トラクタ1は、圃場(走行領域)内を自律走行することが可能な走行機体(車体部)2を備える。走行機体2には、図1及び図2に示す作業機3が着脱可能に取り付けられている。この作業機3としては、例えば、耕耘機、プラウ、施肥機、草刈機、播種機等の種々の作業機があり、これらの中から必要に応じて所望の作業機3を選択して走行機体2に装着することができる。走行機体2は、装着された作業機3の高さ及び姿勢を変更可能に構成されている。
トラクタ1の構成について、図1及び図2を参照してより詳細に説明する。トラクタ1の走行機体2は、図1に示すように、その前部が左右1対の前輪(車輪)7,7で支持され、その後部が左右1対の後輪8,8で支持されている。
走行機体2の前部にはボンネット9が配置されている。このボンネット9内には、トラクタ1の駆動源であるエンジン10及び燃料タンク(図略)が収容されている。このエンジン10は、例えばディーゼルエンジンにより構成することができるが、これに限るものではなく、例えばガソリンエンジンにより構成してもよい。また、駆動源としては、エンジンに加えて、又はこれに代えて、電気モータを使用してもよい。

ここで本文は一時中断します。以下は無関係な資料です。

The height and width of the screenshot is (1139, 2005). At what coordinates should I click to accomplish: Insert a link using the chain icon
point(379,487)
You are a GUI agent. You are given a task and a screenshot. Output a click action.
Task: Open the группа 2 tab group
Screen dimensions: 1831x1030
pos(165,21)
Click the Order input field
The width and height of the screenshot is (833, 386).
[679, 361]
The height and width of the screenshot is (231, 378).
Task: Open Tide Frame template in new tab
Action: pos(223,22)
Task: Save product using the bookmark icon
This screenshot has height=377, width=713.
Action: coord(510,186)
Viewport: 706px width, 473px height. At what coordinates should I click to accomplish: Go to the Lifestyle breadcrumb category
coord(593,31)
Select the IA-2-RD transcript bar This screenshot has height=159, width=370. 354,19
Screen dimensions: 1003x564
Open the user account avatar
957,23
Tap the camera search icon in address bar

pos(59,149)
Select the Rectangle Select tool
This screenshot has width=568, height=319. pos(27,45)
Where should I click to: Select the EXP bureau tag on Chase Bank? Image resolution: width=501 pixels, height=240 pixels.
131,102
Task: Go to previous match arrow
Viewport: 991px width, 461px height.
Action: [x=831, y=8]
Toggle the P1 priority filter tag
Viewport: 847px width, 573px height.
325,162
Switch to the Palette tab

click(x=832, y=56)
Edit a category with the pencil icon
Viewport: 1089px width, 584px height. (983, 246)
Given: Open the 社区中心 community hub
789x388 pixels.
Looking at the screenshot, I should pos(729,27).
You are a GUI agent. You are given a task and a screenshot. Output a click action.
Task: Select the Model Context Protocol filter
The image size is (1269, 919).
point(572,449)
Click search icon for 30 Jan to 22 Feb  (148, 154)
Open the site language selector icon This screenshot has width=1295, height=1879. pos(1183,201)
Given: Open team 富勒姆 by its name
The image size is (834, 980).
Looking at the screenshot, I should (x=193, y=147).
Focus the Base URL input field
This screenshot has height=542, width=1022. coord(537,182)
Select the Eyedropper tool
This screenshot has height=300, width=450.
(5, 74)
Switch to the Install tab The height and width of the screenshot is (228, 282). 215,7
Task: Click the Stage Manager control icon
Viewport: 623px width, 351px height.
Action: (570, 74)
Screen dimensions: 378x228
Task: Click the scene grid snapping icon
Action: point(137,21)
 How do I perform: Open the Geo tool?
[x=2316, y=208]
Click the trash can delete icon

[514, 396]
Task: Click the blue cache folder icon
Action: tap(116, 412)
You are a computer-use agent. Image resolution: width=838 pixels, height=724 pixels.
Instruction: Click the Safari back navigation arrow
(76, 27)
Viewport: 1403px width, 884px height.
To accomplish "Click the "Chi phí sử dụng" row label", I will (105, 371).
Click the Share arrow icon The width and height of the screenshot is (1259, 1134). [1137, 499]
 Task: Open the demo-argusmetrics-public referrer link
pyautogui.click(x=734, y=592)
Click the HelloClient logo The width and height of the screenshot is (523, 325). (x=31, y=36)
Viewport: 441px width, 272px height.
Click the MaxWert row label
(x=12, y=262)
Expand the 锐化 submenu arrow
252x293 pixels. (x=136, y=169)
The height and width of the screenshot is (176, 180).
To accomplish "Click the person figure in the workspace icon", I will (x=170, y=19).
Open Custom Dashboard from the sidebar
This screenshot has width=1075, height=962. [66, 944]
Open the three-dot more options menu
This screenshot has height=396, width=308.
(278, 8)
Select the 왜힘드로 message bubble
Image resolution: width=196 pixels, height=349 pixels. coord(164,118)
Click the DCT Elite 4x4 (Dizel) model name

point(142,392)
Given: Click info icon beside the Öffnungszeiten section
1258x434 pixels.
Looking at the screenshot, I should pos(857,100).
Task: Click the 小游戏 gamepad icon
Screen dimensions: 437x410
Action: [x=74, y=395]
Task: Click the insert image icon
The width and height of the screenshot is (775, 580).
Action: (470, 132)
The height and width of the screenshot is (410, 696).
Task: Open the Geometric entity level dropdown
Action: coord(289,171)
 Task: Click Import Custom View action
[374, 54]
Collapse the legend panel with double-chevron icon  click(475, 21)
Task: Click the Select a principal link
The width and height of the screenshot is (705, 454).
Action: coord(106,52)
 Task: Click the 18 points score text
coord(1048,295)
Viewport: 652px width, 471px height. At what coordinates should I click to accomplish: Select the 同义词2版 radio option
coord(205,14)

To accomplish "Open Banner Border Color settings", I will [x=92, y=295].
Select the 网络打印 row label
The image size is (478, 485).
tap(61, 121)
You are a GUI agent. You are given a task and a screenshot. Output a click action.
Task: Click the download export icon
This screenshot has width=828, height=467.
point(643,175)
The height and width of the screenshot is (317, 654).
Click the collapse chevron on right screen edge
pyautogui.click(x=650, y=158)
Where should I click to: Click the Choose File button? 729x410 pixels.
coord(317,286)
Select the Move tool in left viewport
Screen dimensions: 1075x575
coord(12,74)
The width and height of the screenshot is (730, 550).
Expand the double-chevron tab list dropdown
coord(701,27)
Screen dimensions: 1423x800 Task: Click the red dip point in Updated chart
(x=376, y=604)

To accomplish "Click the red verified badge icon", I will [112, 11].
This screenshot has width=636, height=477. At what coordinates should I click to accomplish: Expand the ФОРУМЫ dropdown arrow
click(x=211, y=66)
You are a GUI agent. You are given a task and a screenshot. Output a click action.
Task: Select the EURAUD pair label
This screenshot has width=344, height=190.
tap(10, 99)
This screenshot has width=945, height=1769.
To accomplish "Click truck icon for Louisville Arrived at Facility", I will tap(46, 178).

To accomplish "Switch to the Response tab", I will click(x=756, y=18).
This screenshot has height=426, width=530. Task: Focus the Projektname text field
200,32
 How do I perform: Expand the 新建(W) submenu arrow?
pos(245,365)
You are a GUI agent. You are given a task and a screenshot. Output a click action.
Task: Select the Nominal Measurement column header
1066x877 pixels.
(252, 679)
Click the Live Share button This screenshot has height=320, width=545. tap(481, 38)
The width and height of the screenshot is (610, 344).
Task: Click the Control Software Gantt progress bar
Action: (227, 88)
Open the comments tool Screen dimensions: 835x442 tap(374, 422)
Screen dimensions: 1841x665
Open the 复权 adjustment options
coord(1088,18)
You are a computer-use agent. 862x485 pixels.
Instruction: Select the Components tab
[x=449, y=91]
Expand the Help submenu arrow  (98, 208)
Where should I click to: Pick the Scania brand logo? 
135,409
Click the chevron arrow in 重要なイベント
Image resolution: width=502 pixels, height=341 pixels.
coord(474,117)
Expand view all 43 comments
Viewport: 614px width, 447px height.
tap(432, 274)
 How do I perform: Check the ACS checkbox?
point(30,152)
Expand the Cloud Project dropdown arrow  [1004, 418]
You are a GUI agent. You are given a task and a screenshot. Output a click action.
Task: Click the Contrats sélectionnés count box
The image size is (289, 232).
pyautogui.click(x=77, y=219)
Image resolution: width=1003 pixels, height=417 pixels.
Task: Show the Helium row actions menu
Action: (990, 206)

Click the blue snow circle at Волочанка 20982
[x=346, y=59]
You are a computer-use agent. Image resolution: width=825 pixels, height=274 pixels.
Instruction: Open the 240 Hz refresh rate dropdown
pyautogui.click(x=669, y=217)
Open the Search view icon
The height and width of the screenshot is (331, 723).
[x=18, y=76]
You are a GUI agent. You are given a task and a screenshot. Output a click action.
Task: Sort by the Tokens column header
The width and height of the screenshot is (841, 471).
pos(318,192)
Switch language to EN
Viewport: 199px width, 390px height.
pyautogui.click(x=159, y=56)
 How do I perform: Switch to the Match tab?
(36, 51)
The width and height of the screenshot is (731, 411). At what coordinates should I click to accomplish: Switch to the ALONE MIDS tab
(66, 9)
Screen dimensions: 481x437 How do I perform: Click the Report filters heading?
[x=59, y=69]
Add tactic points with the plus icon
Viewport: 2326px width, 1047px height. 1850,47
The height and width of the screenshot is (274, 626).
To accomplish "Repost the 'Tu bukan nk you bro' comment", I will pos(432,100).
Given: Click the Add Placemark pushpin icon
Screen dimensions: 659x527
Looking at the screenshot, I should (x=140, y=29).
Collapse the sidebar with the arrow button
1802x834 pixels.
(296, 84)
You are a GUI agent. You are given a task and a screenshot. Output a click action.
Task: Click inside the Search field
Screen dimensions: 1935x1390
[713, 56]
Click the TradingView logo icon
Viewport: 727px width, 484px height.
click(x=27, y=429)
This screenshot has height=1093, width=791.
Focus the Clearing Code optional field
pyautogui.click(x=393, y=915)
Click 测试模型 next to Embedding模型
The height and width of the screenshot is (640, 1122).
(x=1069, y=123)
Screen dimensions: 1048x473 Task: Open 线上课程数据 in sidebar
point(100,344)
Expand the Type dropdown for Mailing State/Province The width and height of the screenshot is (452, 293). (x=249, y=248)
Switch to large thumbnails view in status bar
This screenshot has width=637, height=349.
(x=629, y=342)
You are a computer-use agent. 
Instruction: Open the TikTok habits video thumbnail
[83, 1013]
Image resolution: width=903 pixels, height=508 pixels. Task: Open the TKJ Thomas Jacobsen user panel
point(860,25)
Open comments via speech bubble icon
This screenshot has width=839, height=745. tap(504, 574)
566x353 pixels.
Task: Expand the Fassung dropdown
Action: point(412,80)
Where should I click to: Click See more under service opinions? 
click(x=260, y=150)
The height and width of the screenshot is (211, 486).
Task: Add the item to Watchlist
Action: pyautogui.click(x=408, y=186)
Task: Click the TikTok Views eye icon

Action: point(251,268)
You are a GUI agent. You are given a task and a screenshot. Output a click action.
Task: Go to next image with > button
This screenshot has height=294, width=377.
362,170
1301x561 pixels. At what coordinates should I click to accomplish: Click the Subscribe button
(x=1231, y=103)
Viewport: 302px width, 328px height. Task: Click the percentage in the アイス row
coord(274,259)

ボンネット9の後方には、ユーザが搭乗するためのキャビン11が配置されている。このキャビン11の内部には、ユーザが操向操作するためのステアリングハンドル12と、ユーザが着座可能な座席13と、各種の操作を行うための様々な操作装置と、が主として設けられている。ただし、作業車両は、キャビン11付きのものに限るものではなく、キャビン11を備えないものであってもよい。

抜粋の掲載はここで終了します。